Case presentation: A 55-year-old man presented with an ipsilateral femoral head and left intertrochanteric fracture with posterior hip subluxation after a 3-m fall. This rare and complex injury was diagnosed using X-rays and CT scans. Due to the risk of complications, open reduction and internal fixation (ORIF) using a proximal femoral nail anti-rotation (PFNA) was performed. Early surgical intervention with PFNA provided stable fixation and promoted early mobilization. A 6-month follow-up showed the patient's Lower Extremity Functional Scale (LEFS) was 82.5 %, and Harris Hip Score (HHS) was 85 %, while before surgery, the patient's LEFS was 0 % and HHS was 3,85 %.

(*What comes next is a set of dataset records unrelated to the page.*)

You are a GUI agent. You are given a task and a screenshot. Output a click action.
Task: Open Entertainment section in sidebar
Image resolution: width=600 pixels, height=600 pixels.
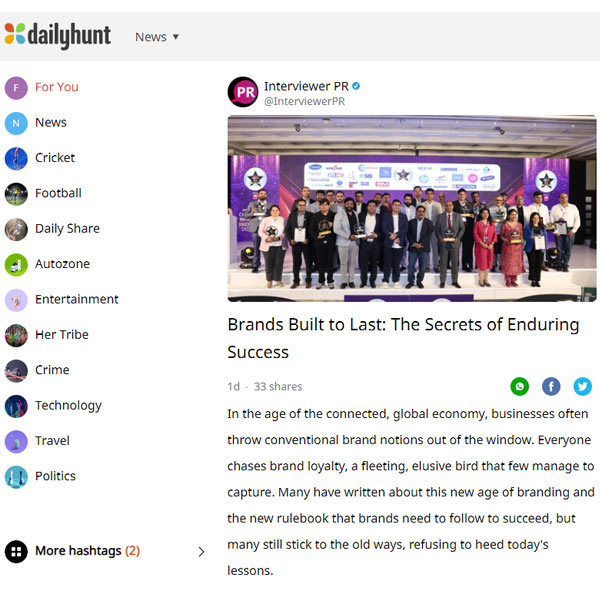point(77,299)
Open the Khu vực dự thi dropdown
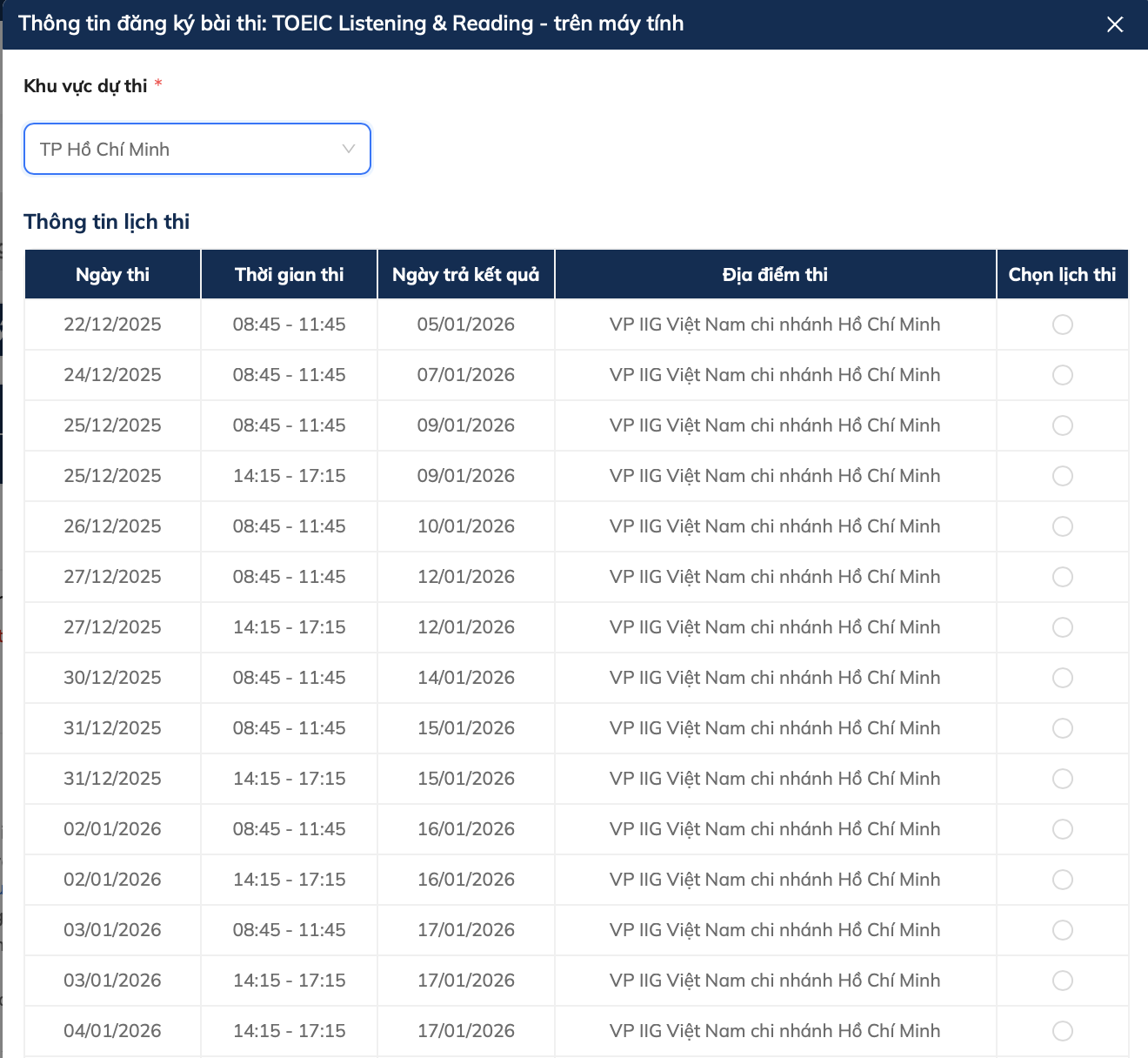The image size is (1148, 1058). tap(197, 149)
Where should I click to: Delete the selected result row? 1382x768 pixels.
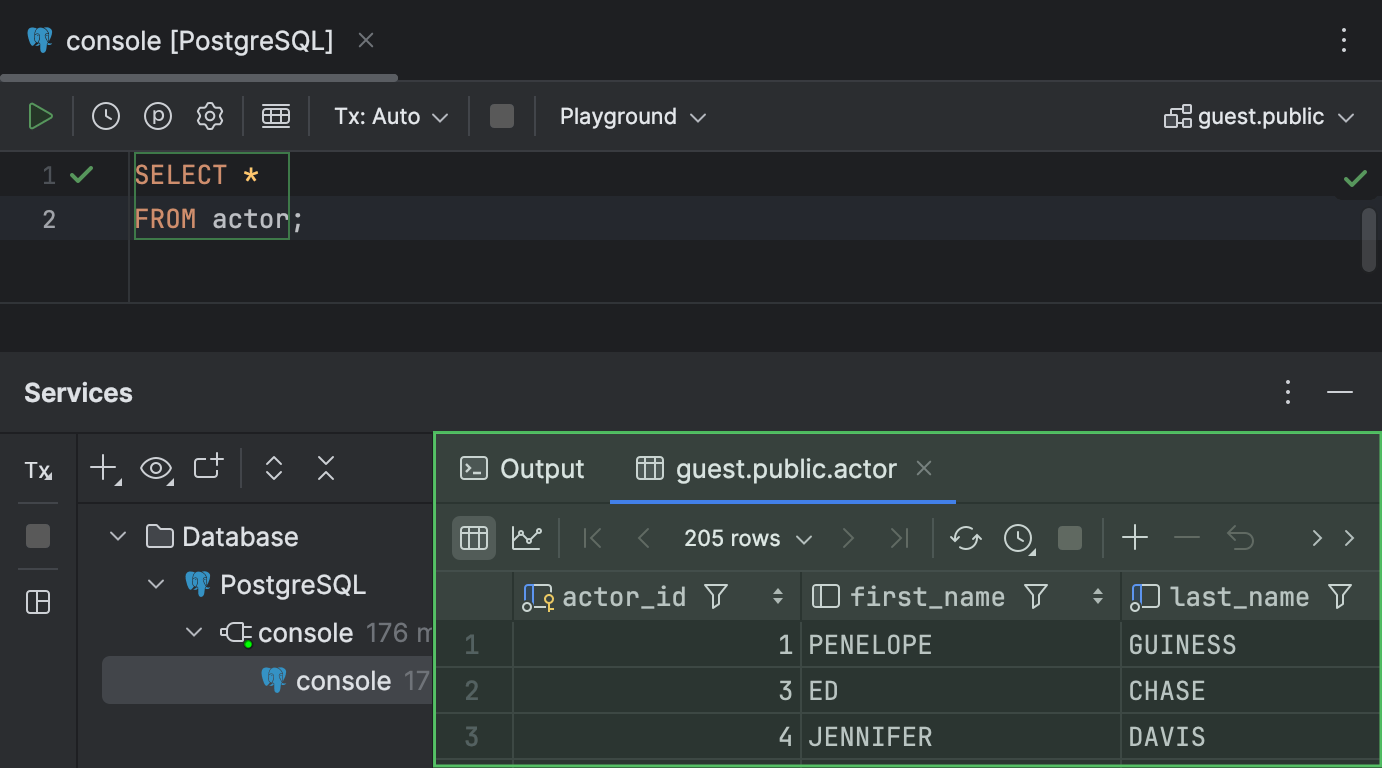pyautogui.click(x=1187, y=538)
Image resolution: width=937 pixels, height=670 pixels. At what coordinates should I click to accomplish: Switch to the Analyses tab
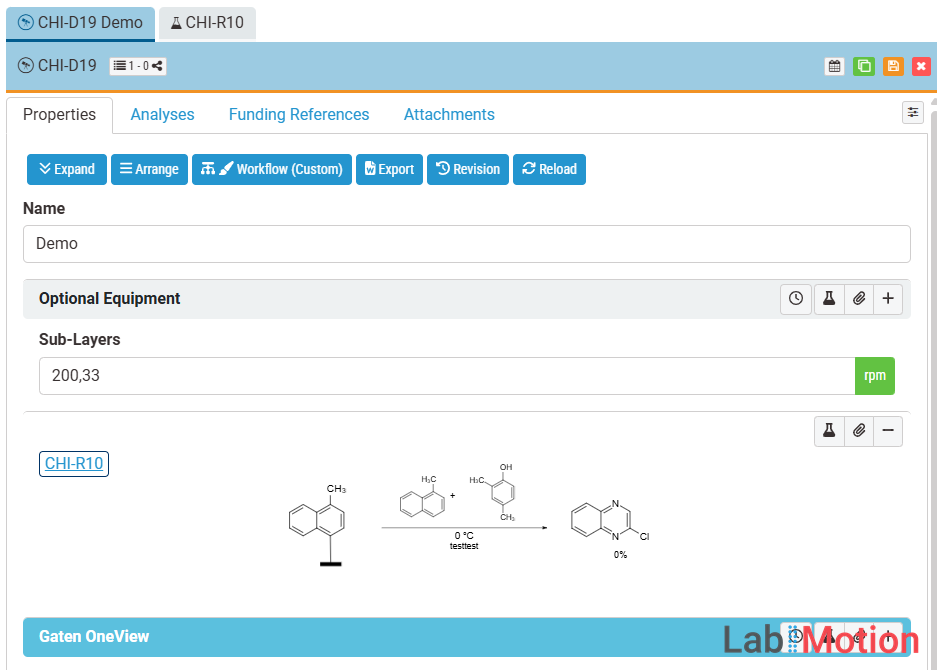pos(162,115)
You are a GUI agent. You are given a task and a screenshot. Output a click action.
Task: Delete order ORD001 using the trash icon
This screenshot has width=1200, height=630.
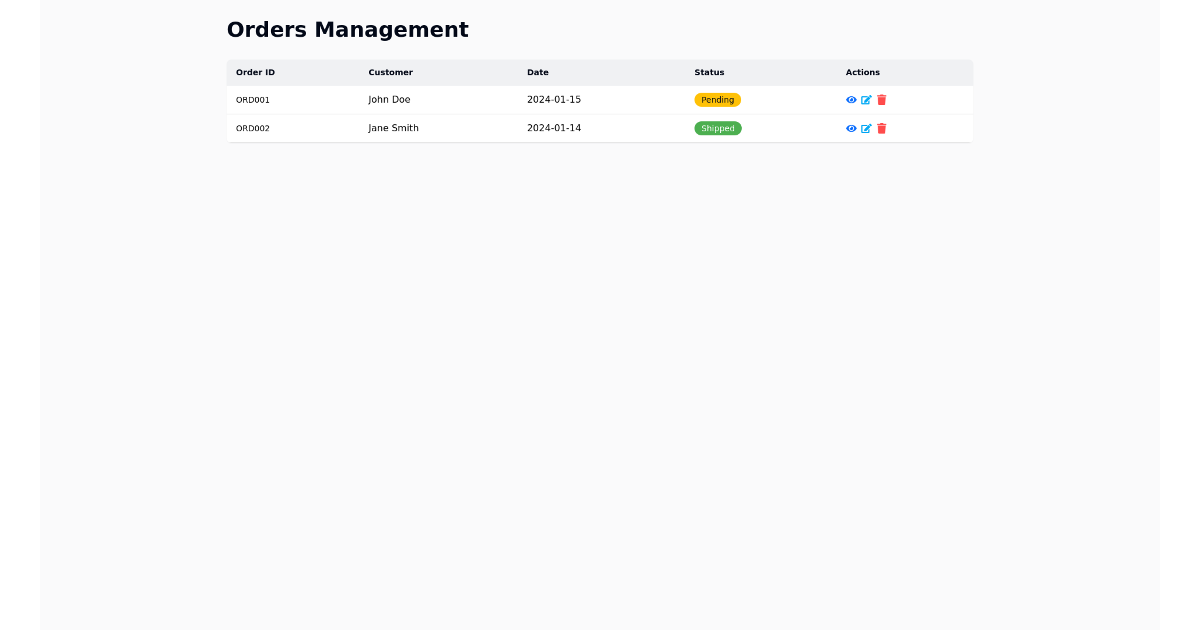[x=881, y=99]
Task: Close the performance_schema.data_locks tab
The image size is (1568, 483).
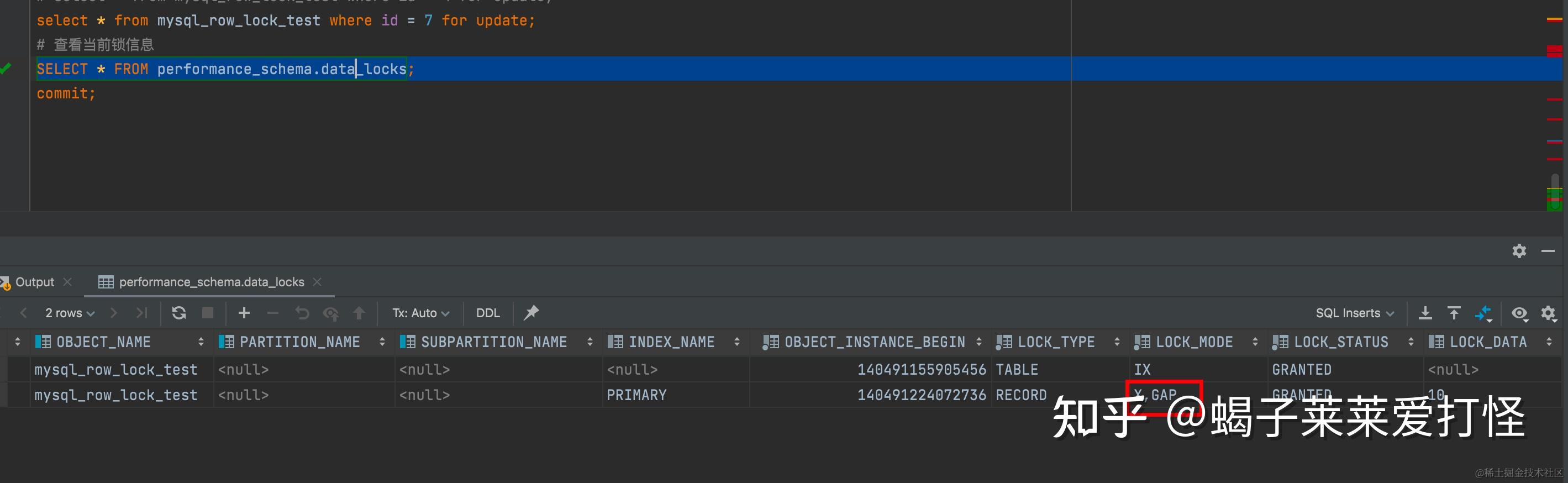Action: pyautogui.click(x=317, y=282)
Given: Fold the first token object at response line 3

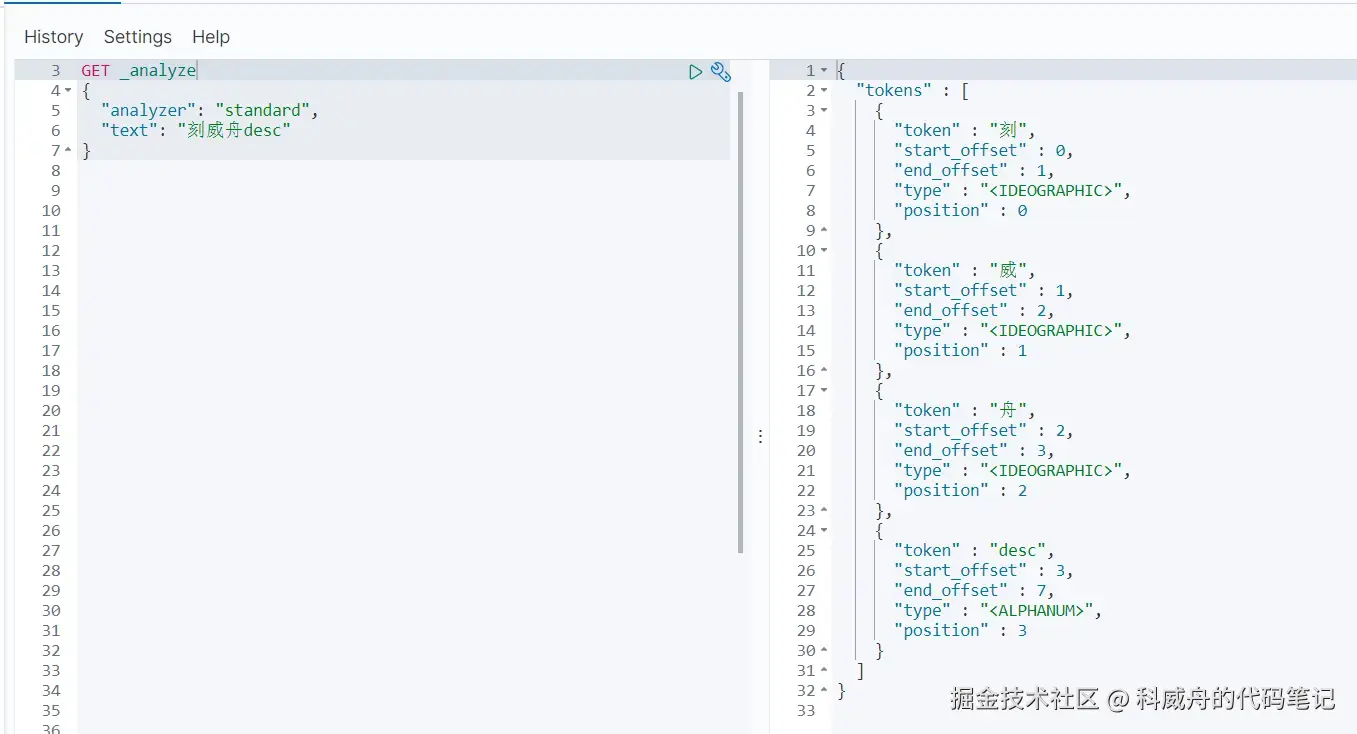Looking at the screenshot, I should [824, 111].
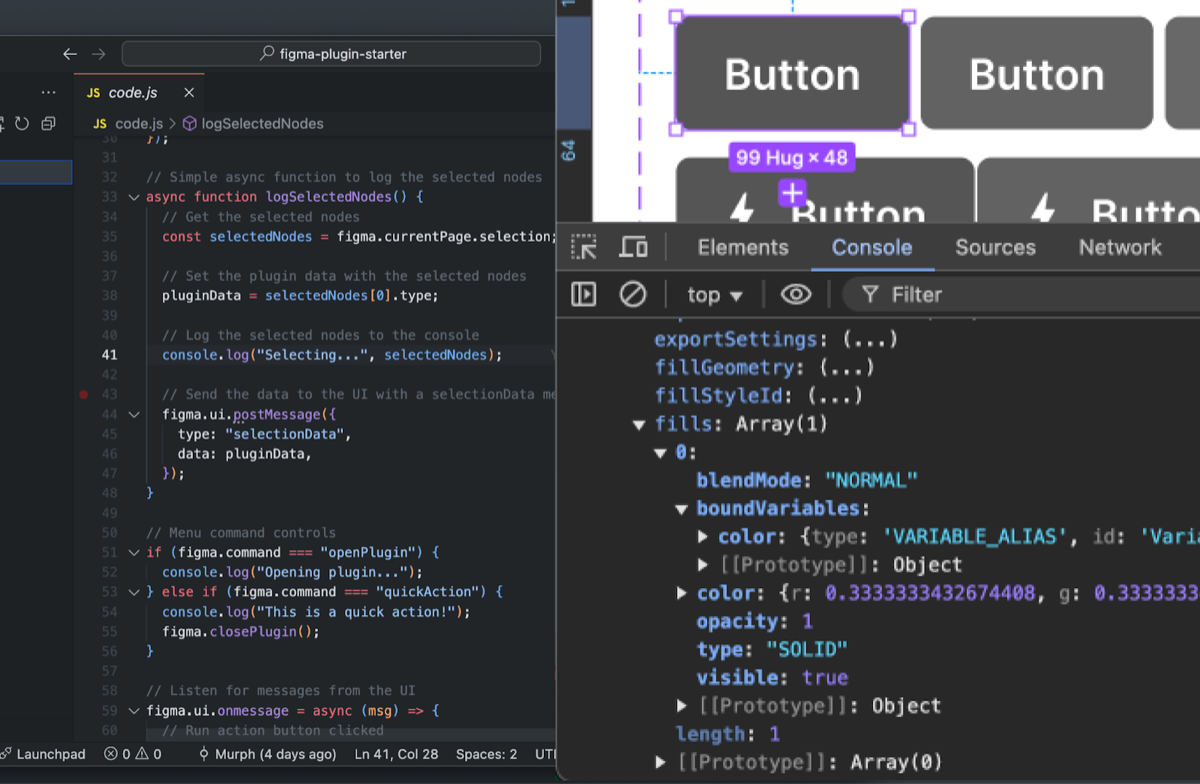Open the Network tab
1200x784 pixels.
tap(1119, 247)
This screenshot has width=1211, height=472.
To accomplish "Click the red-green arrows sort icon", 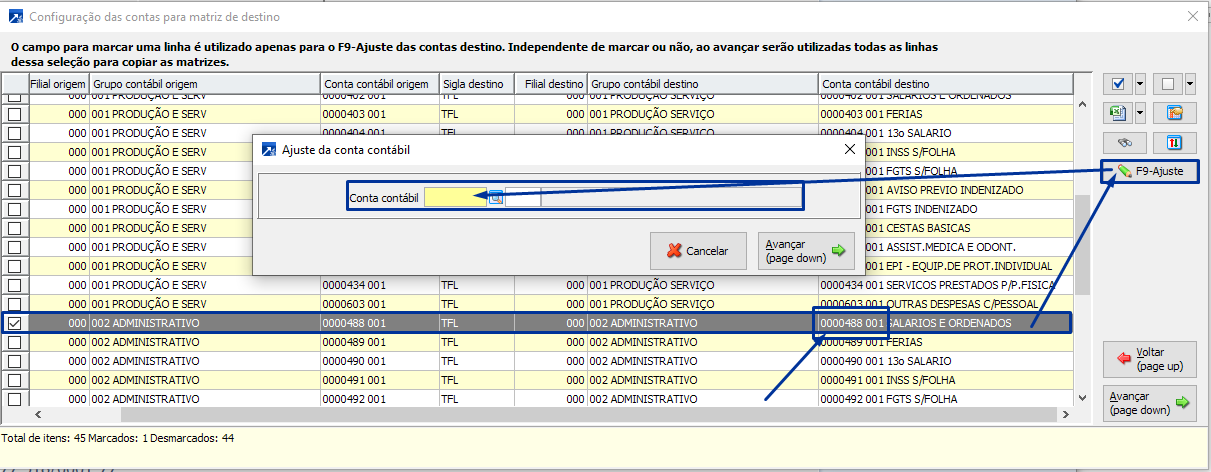I will pyautogui.click(x=1174, y=142).
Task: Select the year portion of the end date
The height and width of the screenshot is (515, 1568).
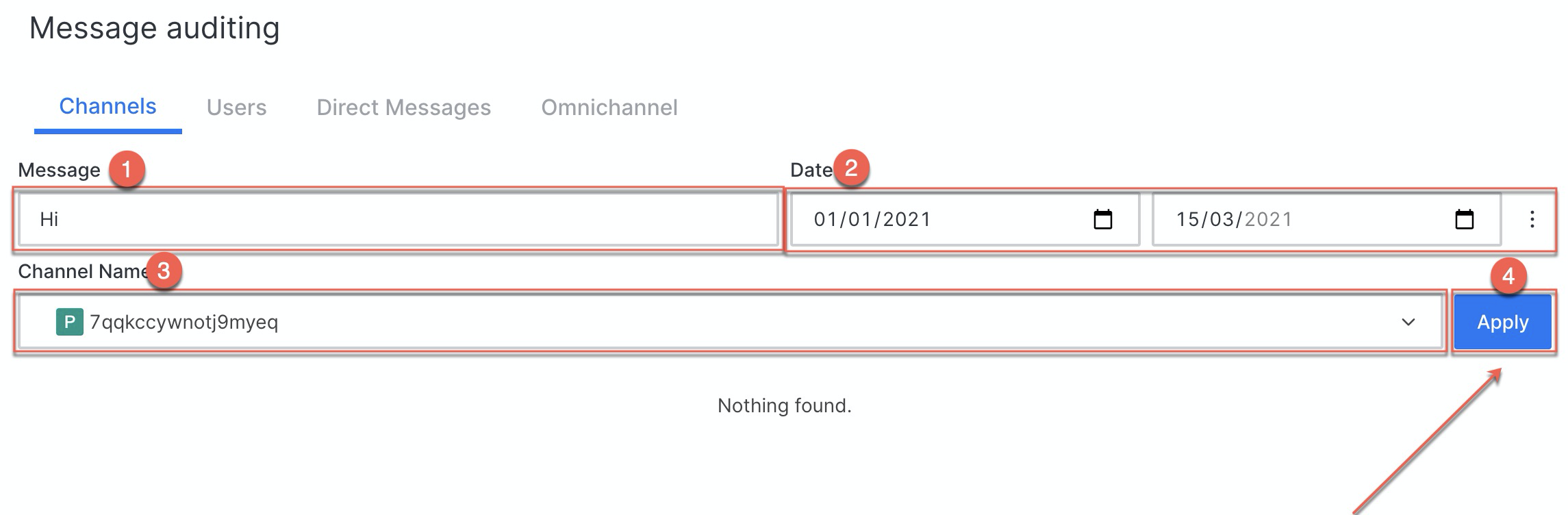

Discussion: Intertrochanteric pelvic fractures are serious injuries causing avascular necrosis and traumatic osteoarthritis. They often occur with hip dislocation or acetabular wall fractures. Diagnosis is confirmed through 3D reconstruction. Management involves realigning the dislocated hip, surgical repositioning, and stabilizing the fractured femoral head. Surgical interventions include a sliding compression hip screw, side plate, or intramedullary nail. PFNA is a medical implant for complex fractures.
Conclusion: Open reduction and PFNA can effectively treat ipsilateral femoral head and intertrochanteric fractures with posterior hip subluxation, requiring early intervention, meticulous surgical technique, and appropriate implant selection.
Keywords: Femoral head fracture; Intertrochanteric fracture; PFNA; Posterior hip subluxation.